The library provides you with the basic constructions to build fueled generators; in particular, you have to apply the tick function yourself at places that you think should consume one unit of fuel, and can provide your own splitting function to say how to divide fuel between subbranches (if you have a simple situation with only two branches, you can use Generator.split_int).

We also provide some convenience functions outside this module, Generator.nullary, Generator.unary and Generator.binary, that have a pre-build tick+split logic that will suit most practical use cases for generating inductive types with constructors having zero, one or two recursive occurences.

Remark: I have no idea what the distribution of terms generated used this technique is, and whether it is "uniform" -- probably not. I only found it very useful in practice.

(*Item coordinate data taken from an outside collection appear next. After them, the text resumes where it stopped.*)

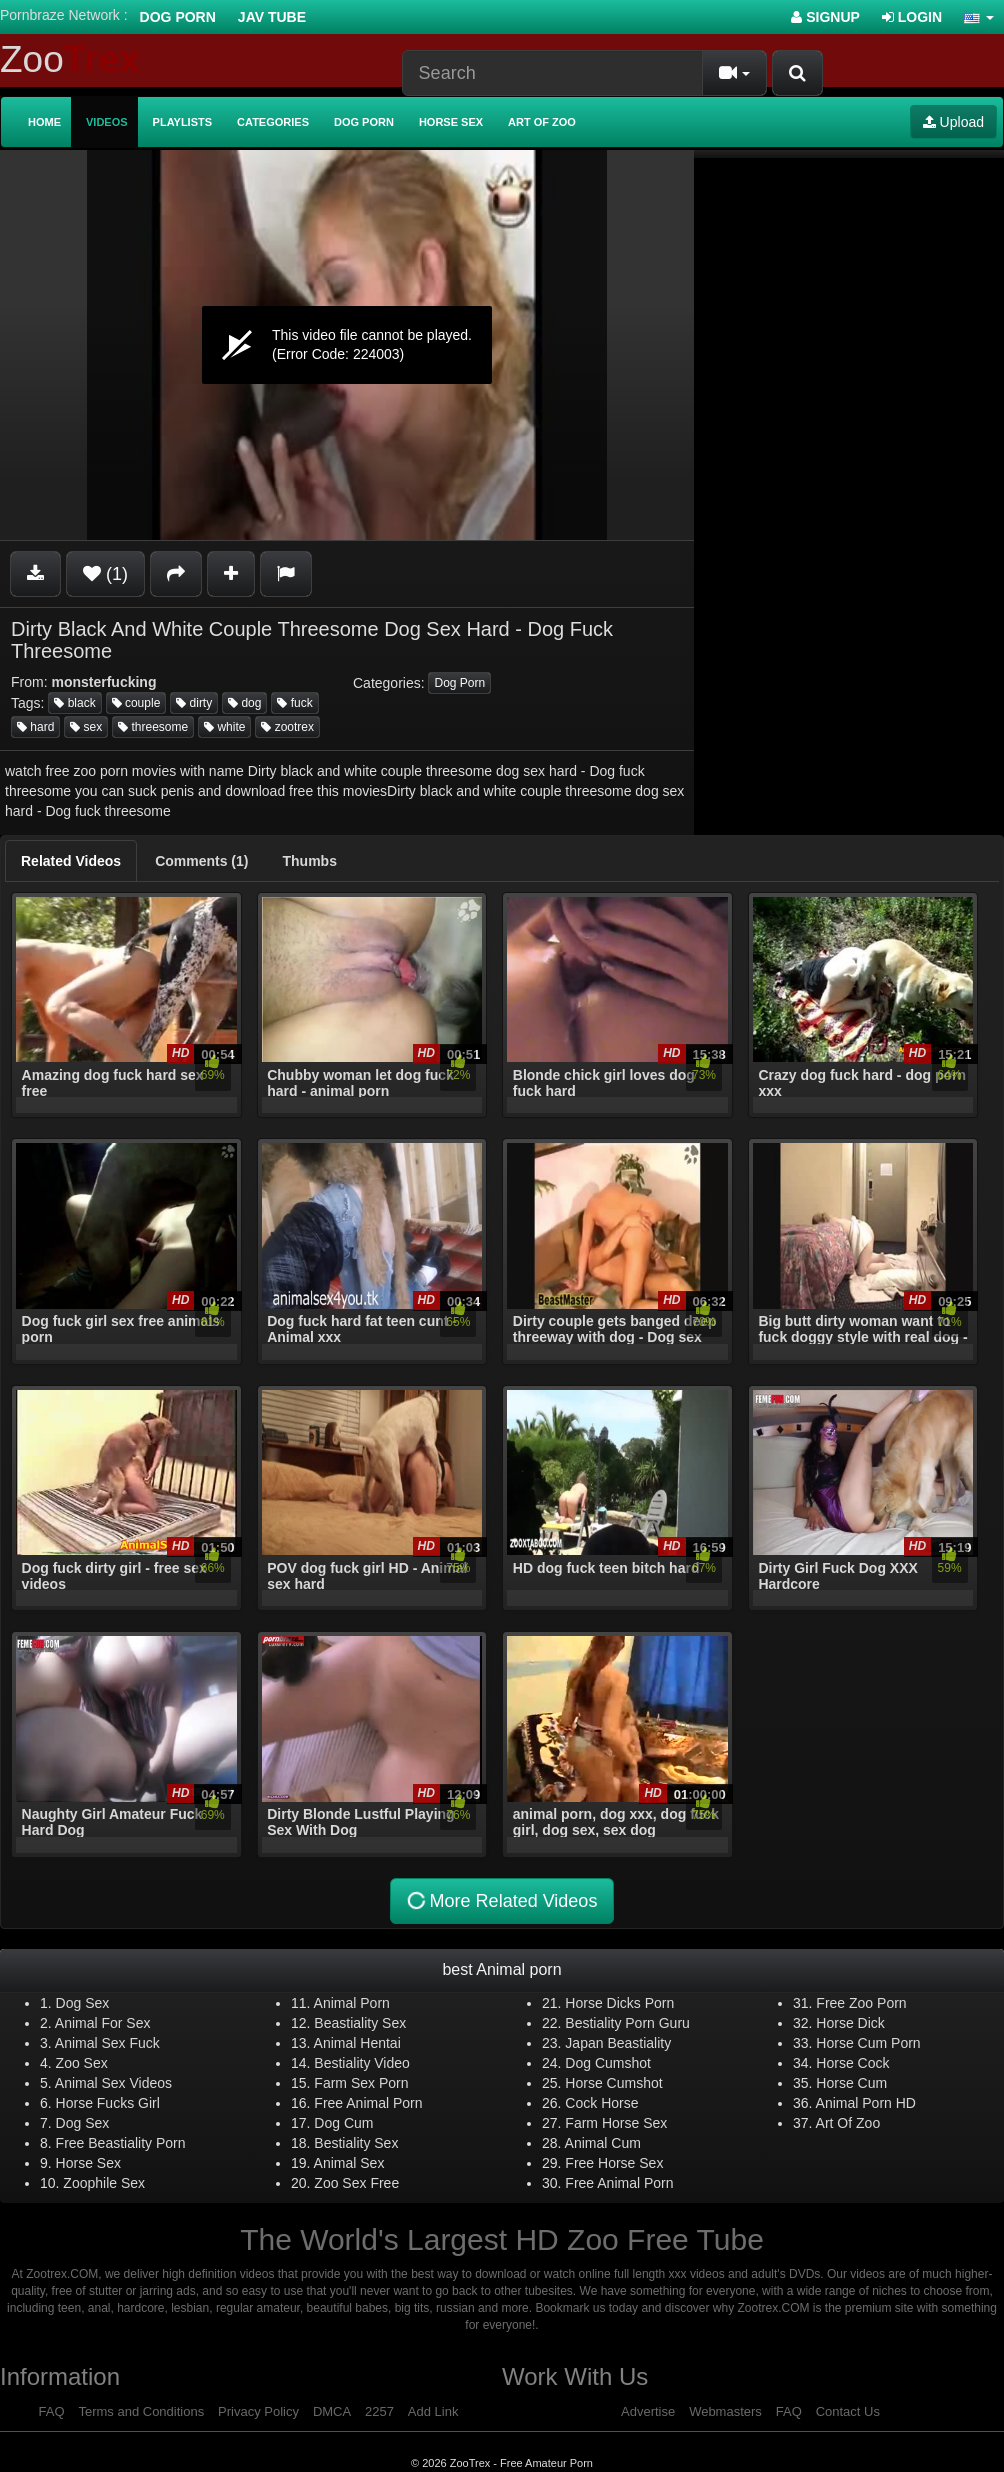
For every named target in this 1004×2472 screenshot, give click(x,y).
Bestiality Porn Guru (627, 2023)
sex (86, 727)
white (224, 727)
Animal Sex (349, 2163)
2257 (379, 2411)
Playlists (183, 122)
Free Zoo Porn (861, 2003)
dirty (194, 703)
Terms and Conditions (141, 2411)
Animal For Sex (103, 2023)
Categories (273, 122)
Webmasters (725, 2411)
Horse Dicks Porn (619, 2003)
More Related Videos (501, 1901)
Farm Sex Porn (361, 2083)
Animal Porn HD (866, 2103)
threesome (153, 727)
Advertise (648, 2411)
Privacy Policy (258, 2411)
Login (912, 17)
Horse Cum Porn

Here is a fueled generator for unit tree:

    let tree : unit tree fueled =
      Fuel.fix (fun tree () ->
        Fuel.choose [
          nullary (Leaf ());
          binary (tree ()) (tree ()) _Node;
        ]) ()

Now consider producing a bool tree, with each leaf boolean picked at random. An important thing to understand is that Fuel's duty and scope is to pick a random shape for your data structure, not help you select the values of the non-recursive part of the program (randomly or not). The right way to do that is to actually build a bool tree gen fueled, that is a fueled generator of random boolean trees of a given shape (decided by the fuel engine); so we have one level of randomness for the shape, one for the leaf values.

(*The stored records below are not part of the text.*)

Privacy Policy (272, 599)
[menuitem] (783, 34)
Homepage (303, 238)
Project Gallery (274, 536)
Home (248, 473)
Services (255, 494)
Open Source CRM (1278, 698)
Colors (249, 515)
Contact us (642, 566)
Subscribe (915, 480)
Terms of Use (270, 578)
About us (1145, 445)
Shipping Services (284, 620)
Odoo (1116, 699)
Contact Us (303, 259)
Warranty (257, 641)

    let random_tree : bool tree gen fueled =
      let ($$) = app in
      Fuel.fix (fun random_tree () ->
        Fuel.choose [
          nullary (pure _Leaf $$ bool);
          binary (random_tree ()) (random_tree ())
            (fun t1 t2 -> pure _Node $$ t1 $$ t2);
        ]) ()

    let tree (size : int gen) : bool tree gen =
      app random_tree size |> backtrack |> join


convenience functions for fueled generators


val nullary : 'a -> 'a fueled
zero
val unary : 'a fueled -> ('a -> 'a) -> 'a fueled
will do a tick
val binary : 'a fueled ->
'b fueled -> ('a -> 'b -> 'c) -> 'c fueled
will do a tick and use split_int